● INPUT FOR THIS TASK:

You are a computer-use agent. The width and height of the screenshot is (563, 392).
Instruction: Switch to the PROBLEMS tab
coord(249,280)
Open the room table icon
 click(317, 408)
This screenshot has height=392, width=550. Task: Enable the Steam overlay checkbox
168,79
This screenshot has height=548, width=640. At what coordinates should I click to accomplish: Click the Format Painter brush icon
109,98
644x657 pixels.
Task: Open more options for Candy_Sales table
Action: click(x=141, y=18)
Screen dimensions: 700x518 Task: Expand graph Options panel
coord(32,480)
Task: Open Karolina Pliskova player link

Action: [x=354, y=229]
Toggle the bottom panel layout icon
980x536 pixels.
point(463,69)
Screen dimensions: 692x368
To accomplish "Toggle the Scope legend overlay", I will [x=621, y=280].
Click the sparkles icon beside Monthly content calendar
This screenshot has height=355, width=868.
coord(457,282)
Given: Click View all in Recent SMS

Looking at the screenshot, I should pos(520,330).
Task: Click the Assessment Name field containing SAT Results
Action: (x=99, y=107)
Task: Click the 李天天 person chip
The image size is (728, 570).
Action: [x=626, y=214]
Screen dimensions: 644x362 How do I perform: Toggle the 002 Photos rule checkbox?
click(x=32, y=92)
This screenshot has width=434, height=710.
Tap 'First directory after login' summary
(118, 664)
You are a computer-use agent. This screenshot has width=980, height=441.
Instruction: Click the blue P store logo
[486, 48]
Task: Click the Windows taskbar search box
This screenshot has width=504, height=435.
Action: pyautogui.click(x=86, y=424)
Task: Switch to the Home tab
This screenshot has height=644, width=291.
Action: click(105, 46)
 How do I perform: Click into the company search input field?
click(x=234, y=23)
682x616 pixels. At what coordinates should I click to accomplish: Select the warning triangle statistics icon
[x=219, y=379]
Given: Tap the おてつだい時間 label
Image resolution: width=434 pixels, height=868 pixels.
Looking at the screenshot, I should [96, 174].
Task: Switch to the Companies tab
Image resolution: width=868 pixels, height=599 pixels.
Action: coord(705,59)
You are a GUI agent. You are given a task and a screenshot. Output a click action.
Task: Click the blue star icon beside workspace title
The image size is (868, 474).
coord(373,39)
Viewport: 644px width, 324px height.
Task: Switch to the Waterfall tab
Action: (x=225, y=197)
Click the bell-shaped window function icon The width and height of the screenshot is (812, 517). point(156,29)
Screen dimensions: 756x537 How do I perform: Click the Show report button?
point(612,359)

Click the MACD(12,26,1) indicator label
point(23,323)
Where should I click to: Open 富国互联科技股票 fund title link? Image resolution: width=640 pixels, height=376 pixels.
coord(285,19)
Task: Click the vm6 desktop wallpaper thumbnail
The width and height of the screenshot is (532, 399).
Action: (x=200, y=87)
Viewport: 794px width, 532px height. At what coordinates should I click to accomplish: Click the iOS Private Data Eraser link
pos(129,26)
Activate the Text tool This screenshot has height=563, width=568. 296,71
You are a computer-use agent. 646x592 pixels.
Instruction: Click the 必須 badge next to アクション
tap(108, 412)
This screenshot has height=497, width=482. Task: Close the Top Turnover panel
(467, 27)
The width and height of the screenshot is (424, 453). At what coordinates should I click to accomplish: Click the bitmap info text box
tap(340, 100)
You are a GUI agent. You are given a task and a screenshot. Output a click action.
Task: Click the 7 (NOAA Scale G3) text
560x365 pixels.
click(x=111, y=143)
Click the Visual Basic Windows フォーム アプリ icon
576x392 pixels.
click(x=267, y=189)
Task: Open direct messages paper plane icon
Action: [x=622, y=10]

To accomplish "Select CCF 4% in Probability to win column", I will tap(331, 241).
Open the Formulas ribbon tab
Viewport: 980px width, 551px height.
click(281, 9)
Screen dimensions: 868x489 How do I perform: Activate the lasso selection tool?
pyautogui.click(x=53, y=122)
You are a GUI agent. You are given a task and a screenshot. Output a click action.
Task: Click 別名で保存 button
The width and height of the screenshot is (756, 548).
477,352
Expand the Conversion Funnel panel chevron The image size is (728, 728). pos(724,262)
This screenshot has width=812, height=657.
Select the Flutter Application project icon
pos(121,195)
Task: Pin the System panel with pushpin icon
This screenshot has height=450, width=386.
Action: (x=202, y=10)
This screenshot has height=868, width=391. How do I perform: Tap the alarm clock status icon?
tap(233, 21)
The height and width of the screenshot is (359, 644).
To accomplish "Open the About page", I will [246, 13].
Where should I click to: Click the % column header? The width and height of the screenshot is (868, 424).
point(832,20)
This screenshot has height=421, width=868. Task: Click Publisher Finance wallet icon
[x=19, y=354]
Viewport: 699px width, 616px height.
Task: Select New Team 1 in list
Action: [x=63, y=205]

● WHAT IS EXPECTED:
When a line among the entries above contains "Windows", copy it.

● TASK ANSWER:
Task: Click the Windows taskbar search box
Click the Visual Basic Windows フォーム アプリ icon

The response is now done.